--- Parts of the exercise ---
(a) In the Research Enterprise excerpt, retype the passage that begins at the words "It’s been four" and ends after the words "refuse to implement.".
(b) List every kind of writing that the Research Enterprise excerpt says the writer has produced over four years.
(c) Rewrite the paragraph of the Research Enterprise excerpt that starts "It’s been four years, now" as a short bulleted list that keeps its main facts.

--- Excerpted text ---
—————

It’s been four years, now, that I’ve been writing for Research Enterprise. Over 450 comments, essays, technical discussions, and parody Star Trek scripts later, it’s time to take a look at where things stand. Over this period, Research Enterprise has discussed concepts of innovation, done close reads of the Bayh-Dole Act, worked through the Stanford v Roche case from multiple angles, played a role in the drafting of amicus briefs in that case arguing for a sound interpretation of Bayh-Dole (and in particular that Bayh-Dole is not a vesting statute). We have spent time diagramming Bayh-Dole, pointing out the method of operation that Bayh-Dole uses, and in particular the (f)(2) requirement that most university administrators refuse to implement.

—————

--- Data ---
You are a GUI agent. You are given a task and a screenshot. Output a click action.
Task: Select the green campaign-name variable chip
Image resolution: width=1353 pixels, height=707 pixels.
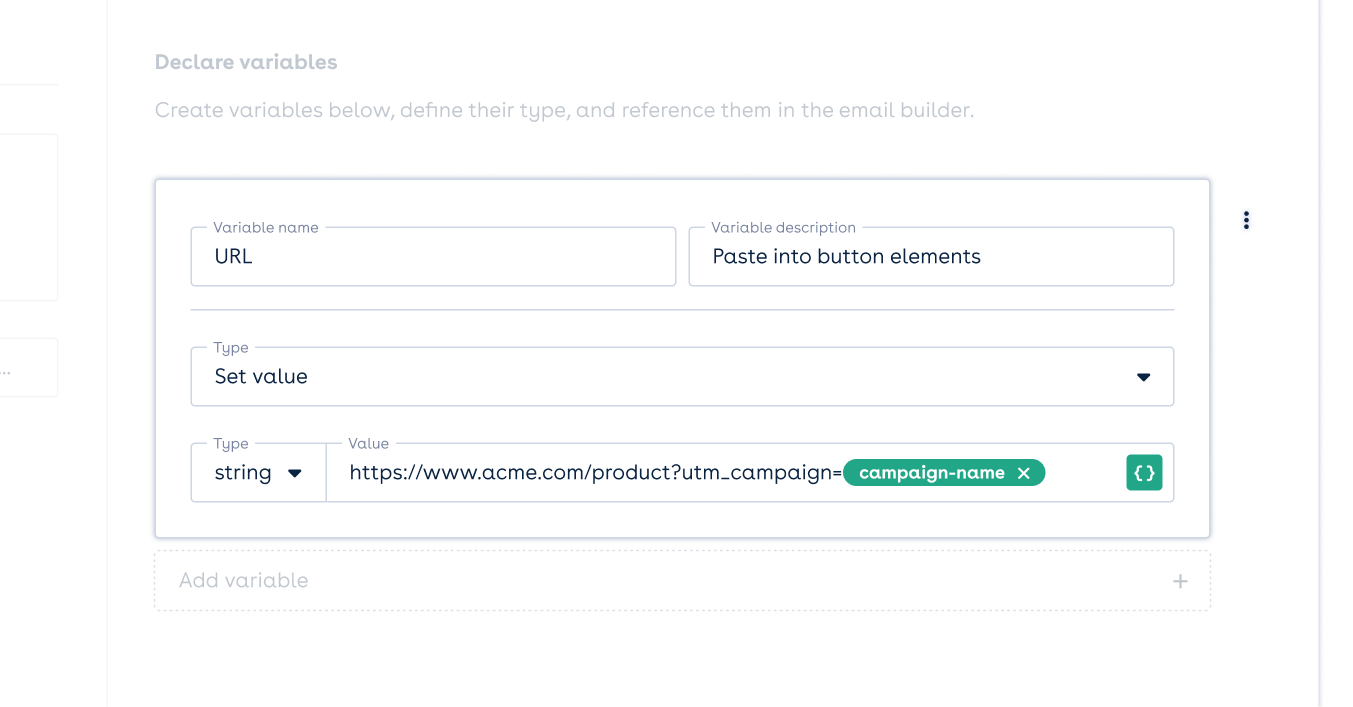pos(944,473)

—————

--- Answers provided ---
(a)
It’s been four years, now, that I’ve been writing for Research Enterprise. Over 450 comments, essays, technical discussions, and parody Star Trek scripts later, it’s time to take a look at where things stand. Over this period, Research Enterprise has discussed concepts of innovation, done close reads of the Bayh-Dole Act, worked through the Stanford v Roche case from multiple angles, played a role in the drafting of amicus briefs in that case arguing for a sound interpretation of Bayh-Dole (and in particular that Bayh-Dole is not a vesting statute). We have spent time diagramming Bayh-Dole, pointing out the method of operation that Bayh-Dole uses, and in particular the (f)(2) requirement that most university administrators refuse to implement.

(b)
- comments
- essays
- technical discussions
- parody Star Trek scripts

(c)
- The writer has written for Research Enterprise for four years, producing over 450 comments, essays, technical discussions, and parody Star Trek scripts.
- Research Enterprise has discussed concepts of innovation and done close reads of the Bayh-Dole Act.
- It worked through the Stanford v Roche case from multiple angles.
- It helped draft amicus briefs in that case, arguing that Bayh-Dole is not a vesting statute.
- It diagrammed Bayh-Dole and its method of operation, stressing the (f)(2) requirement that most university administrators refuse to implement.